## Задание 1
Ответьте по тексту об Эфросе и «Мизантропе»:
(a) Кто в итоге оказался главным в постановке?
(b) Где автор вспоминает и пишет всё это?
(c) Какая погода стоит вторую неделю?
## Задание 2
Продолжите текст об Эфросе и «Мизантропе» после его последней фразы.

## Исходный текст
========================================

Эфрос спрашивает в книге, кто в «Мизантропе» главный, кому будут сочувствовать. Альцест или Флинт? Альцест - мизатроп, ему все не нравится, он против всего, а Филинту все пофигу. Вот что пишет Анатолий Васильевич.

«А самое главное, я ни разу не видел Альцеста на сцене. Какой он в представлении французов? Тщедушный, но при этом кипящий гневом? Высокий? Маленький? Толстый? Крепкий? Какой?
Я читал, что бывали времена, когда героем пьесы становился Филинт, а Альцест всем казался смешным забиякой. А потом в герои выходил Альцест, относительно же Филинта никто не сомневался, что это обыкновенный конформист. Как сейчас все это видят во Франции? Все же как-никак Мольер — француз! У французов, наверно, накопилось по поводу Альцеста много мыслей.»

А в итоге главной оказалась Селимена. Вот так фокус! Никаких подобных постановок, я уверен, и во Франции не существовало. И Эфрос даже не думал об этом. А оказалось, что Ольга Яковлева своим молчанием всех переиграла и заставила умолкнуть.

Вскоре так произошло и в самой стране. Обличители множились, страна рыдала и умирала. В который раз удивляешься прозорливой интуиции режиссёра. Удивляешься искусству, настоящему искусству, удивляешься могуществу метафоры. С помощью которой можно все понять, все объяснить.

Я вспоминаю все это и пишу у моря. На высоком берегу. Вторую неделю стоит прекрасная погода … У меня кресло, стол и ноутбук. И я пишу, а когда останавливаюсь, иду окунаться в море, а потом опять вспоминаю и пишу.
Вот я думаю, почему Эфрос не мог уехать из этой Таганки? Существуют же отпуска. Существуют больничные.

========================================

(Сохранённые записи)
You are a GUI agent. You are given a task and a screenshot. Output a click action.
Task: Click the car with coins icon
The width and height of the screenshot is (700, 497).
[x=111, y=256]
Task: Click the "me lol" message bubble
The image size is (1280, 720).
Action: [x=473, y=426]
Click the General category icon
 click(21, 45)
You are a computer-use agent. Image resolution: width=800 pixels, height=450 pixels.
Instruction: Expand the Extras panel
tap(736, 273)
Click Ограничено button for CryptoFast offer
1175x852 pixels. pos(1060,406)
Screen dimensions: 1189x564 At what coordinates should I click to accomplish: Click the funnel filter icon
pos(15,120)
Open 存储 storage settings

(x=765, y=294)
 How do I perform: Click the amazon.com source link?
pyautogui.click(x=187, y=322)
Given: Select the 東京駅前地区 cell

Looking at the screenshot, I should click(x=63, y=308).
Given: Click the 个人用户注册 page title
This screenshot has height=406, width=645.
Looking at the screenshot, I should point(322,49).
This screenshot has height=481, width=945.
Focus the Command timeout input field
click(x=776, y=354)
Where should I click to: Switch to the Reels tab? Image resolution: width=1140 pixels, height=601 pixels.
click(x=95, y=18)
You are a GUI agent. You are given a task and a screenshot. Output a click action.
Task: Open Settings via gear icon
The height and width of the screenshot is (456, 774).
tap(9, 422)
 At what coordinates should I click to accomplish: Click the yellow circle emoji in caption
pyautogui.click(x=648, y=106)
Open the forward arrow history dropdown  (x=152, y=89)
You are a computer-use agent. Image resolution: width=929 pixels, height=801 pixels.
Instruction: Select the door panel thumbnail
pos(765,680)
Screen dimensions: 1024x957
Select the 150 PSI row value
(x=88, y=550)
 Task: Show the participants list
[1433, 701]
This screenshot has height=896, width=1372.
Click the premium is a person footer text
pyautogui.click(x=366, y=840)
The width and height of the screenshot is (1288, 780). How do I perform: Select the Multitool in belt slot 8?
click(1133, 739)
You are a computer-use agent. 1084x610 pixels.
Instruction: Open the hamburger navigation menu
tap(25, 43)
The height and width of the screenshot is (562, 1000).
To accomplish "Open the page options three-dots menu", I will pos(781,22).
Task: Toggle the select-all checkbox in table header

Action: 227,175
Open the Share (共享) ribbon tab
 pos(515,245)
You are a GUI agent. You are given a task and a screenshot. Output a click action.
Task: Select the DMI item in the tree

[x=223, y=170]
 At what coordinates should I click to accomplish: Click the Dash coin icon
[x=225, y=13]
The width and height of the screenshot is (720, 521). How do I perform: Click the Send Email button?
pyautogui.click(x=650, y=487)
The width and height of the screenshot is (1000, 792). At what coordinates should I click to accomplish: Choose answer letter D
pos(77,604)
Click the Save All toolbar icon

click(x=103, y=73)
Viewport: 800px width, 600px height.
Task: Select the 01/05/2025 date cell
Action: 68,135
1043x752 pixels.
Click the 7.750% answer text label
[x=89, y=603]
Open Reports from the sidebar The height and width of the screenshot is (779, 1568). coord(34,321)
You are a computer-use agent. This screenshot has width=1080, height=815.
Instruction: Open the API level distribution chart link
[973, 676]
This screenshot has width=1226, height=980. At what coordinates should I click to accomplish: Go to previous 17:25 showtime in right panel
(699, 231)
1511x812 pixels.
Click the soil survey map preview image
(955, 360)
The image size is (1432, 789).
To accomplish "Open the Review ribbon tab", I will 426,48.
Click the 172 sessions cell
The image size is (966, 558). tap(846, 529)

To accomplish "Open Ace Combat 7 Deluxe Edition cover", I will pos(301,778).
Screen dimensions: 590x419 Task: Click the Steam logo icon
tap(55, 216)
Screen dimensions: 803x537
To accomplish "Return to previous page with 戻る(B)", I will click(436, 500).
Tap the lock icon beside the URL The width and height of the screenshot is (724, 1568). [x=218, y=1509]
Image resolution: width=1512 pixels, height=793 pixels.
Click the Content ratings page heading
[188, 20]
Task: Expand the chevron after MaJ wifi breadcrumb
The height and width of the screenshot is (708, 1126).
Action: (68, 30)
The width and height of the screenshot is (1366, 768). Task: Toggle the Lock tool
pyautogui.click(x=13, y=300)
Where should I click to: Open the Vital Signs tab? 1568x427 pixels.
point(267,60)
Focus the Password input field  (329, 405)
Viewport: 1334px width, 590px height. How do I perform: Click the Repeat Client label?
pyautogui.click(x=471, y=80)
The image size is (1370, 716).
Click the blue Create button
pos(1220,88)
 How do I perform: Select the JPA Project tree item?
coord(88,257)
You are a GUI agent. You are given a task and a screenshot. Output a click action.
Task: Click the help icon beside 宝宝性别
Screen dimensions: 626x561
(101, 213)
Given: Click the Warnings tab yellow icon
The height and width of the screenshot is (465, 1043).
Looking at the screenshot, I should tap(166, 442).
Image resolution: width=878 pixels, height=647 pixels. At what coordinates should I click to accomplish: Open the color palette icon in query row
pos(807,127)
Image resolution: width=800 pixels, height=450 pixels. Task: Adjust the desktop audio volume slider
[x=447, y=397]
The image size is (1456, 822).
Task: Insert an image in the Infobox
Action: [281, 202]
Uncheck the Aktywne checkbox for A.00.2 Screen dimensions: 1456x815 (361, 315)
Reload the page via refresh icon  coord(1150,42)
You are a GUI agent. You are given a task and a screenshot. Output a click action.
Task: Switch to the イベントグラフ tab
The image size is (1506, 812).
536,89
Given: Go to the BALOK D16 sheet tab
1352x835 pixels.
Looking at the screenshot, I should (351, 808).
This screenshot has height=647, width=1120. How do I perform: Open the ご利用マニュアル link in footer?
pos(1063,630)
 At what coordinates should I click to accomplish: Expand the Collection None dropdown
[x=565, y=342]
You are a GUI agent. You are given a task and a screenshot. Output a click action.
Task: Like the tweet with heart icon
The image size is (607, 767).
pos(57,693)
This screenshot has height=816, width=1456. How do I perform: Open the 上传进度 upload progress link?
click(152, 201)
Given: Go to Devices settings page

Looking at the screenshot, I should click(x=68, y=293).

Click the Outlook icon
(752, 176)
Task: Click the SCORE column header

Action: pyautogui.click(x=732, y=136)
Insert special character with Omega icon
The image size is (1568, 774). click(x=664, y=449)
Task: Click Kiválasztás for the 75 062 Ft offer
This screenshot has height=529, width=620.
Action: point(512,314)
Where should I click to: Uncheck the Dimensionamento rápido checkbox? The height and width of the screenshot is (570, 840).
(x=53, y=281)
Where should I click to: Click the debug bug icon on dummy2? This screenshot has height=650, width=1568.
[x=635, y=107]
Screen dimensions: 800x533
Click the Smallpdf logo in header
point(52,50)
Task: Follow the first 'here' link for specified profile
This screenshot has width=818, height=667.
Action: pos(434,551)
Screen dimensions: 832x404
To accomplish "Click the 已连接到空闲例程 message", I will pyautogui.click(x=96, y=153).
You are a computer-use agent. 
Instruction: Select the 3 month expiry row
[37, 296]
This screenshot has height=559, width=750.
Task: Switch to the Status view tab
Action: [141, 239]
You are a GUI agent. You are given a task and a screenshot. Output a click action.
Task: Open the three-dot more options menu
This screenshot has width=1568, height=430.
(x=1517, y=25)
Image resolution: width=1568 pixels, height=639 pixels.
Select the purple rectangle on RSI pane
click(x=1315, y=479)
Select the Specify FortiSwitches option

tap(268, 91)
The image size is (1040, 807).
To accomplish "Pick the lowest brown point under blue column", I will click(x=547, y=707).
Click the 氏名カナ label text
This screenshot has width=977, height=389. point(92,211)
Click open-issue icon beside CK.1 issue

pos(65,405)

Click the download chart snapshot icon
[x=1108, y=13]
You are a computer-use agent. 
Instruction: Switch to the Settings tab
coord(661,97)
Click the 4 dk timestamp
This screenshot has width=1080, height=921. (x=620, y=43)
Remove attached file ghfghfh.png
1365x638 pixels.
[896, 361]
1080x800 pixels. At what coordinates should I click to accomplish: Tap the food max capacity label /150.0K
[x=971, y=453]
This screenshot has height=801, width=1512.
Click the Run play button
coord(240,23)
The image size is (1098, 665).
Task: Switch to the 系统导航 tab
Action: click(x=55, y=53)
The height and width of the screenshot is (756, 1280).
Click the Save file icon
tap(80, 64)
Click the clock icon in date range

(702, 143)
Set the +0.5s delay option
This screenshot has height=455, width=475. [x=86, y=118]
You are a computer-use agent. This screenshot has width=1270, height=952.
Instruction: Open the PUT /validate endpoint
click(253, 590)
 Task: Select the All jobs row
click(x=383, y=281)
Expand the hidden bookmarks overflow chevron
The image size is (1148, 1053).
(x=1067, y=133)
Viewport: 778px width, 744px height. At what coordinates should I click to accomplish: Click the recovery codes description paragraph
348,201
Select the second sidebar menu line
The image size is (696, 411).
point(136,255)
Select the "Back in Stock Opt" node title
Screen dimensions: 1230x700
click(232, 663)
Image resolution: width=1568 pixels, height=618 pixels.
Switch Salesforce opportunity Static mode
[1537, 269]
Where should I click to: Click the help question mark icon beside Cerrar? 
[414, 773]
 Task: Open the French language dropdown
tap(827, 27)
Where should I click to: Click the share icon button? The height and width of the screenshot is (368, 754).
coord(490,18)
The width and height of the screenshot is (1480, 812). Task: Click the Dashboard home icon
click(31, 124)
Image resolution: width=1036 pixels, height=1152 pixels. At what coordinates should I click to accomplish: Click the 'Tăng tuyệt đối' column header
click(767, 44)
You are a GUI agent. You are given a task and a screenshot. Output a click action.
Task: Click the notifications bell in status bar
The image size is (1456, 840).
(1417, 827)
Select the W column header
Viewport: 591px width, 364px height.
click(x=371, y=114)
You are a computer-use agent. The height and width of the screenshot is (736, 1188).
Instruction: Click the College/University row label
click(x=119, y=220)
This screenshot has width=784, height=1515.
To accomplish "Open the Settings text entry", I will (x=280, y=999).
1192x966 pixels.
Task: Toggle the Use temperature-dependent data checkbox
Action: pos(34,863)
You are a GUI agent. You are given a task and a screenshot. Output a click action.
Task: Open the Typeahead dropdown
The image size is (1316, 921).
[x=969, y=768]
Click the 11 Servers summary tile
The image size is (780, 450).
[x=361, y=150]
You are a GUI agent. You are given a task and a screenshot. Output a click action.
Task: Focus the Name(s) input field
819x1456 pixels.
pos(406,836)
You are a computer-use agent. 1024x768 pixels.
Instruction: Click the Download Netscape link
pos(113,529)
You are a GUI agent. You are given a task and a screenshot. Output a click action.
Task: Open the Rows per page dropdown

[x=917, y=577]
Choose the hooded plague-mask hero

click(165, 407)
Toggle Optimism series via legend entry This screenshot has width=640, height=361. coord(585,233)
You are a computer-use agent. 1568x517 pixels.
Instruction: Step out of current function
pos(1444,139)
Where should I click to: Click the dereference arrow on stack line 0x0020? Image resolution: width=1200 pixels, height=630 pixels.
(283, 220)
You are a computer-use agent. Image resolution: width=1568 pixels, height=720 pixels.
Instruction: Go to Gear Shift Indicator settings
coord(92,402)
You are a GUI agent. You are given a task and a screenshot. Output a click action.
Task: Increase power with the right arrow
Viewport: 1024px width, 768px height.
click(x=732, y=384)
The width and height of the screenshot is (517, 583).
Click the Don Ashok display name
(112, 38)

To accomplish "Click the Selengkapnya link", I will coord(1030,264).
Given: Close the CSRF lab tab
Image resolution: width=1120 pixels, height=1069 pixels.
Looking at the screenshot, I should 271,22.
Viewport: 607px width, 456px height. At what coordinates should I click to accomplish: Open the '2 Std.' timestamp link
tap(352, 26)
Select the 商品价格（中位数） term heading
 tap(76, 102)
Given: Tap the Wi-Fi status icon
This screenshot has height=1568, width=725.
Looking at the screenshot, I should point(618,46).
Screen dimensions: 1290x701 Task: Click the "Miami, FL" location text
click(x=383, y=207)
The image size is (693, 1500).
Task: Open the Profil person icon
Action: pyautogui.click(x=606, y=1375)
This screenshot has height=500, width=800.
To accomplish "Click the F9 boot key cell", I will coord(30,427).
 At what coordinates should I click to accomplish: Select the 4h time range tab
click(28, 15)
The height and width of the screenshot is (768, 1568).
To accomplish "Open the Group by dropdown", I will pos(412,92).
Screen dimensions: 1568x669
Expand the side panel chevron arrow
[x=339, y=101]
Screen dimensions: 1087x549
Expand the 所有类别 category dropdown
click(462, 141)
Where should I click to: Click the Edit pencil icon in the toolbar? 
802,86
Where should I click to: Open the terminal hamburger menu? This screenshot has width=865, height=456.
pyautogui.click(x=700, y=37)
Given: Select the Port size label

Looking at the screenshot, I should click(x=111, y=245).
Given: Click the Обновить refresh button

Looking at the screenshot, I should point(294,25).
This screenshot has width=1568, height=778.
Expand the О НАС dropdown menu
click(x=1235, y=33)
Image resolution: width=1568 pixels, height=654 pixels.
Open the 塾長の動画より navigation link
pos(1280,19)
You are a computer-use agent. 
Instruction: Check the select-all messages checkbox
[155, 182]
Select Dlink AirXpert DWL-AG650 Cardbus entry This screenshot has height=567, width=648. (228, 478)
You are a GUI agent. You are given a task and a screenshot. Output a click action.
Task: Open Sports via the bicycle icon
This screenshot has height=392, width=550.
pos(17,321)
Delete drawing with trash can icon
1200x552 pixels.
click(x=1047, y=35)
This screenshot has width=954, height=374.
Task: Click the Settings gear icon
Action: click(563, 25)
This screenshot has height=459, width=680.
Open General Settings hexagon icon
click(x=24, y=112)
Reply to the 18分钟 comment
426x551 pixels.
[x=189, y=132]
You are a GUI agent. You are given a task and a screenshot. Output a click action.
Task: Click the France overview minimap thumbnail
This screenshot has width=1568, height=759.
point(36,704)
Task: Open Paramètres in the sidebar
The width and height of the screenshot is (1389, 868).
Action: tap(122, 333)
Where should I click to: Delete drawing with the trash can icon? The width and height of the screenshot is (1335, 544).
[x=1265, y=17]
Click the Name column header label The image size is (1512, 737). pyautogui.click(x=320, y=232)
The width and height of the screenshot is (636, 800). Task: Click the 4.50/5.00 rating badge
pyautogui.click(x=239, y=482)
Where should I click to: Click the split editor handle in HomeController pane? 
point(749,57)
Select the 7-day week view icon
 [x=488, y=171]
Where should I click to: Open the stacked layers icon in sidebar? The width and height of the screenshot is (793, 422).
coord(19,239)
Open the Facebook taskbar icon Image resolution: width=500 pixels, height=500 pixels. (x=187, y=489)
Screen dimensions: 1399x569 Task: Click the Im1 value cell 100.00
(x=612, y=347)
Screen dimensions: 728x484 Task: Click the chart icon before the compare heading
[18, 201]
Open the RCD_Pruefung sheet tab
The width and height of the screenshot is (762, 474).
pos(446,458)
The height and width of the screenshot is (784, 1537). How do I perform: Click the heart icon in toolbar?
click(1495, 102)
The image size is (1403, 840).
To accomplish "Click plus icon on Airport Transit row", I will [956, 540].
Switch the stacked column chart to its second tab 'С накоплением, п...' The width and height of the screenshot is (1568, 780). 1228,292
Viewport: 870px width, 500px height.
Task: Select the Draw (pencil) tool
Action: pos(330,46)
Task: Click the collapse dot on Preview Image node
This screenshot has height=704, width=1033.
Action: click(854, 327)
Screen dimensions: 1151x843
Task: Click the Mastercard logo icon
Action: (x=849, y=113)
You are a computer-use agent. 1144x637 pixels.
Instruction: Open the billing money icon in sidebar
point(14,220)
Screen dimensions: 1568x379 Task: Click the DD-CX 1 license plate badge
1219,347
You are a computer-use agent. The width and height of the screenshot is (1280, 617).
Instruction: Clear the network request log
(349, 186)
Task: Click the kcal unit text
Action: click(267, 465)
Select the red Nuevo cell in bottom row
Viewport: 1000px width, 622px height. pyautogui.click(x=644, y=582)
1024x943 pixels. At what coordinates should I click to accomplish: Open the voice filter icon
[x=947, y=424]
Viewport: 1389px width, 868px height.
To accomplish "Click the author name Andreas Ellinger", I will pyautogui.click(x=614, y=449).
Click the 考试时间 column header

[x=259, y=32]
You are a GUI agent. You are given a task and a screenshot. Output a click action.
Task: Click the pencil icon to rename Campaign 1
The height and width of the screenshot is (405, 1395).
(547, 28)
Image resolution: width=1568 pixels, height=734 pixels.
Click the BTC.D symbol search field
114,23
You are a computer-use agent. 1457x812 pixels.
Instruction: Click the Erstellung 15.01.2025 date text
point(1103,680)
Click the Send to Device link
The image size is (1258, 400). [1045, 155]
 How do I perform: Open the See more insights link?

========================================

## Ответ 1
(a) Селимена.
(b) У моря, на высоком берегу.
(c) Прекрасная погода.

## Ответ 2
Да и сами актеры, вместо того, чтобы множить интриги, обмениваться бесконечными сплетнями, не могли отвлечься от травли. Почему? Ведь все это разъедает душу. Леонид Филатов писал потом, что его ужасная болезнь была послана ему как возмездие за то, что он травил Эфроса.
Почему люди не могут отвлечься от войн друг с другом, конфликтов. И жить просто, как люди. А не злобные твари.

«Каким количеством слухов и сплетен мы окружены. В самом бурном темпе шли репетиции «На дне», и я только удивлялся вниманию и скромности таганковских актеров.»
Эфрос отрицает, что на Таганке его травили. А Яковлева только об этом и пишет. Не знаю, кто из них справедливей. Эфрос, планируя продолжить публикации своих режиссерских заметок, наверное не хотел писать о вражде, сводить счеты, хотел сказать о примирении. Это была его позиция  - продолжение совместной работы. Яковлева же писала книгу много позже и во всем обвиняла Таганку.
А письмо в «Русской мысли» - разве не травля? Наверное, знал Эфрос об этом письме. А может быть, к счастью, не знал. Если бы не знать…

"Об этом письме я узнала лишь в 1987 году, когда приехала в Париж на гастроли, уже без Эфроса. Мне дали прочитать его в «Русской мысли». К этому времени все подписавшиеся были вне Парижа.
Подписали известные деятели культуры, эмигрировавшие из СССР. Среди них И. Бродский (он-то никогда Эфроса не знал), М. Ростропович (что он вообще во всем этом понимал?), Г. Вишневская (которая все время требует, чтобы русский народ каялся за то, что она вынуждена была уехать. За такой отъезд в свободу надо еще благодарить. А не заставлять всех каяться.)"

Эфрос, постоянный оппонент всего официального, диссидент, в конце-концов, благодаря этим событиям, становится настоящим государственником. Нисколько не меняя своих взглядов. Как это похоже на сегодняшнее и всегдашнее состояние: «наш» - «не наш». Причем, «наши» всегда против России, а «не наши» за Россию, о ужас, за государство российское и уже совсем подонки, за империю и процветание русских. И он стал "не нашим" для всей эмигрантской сволочи, и "нашим" для русских. Метаморфоза.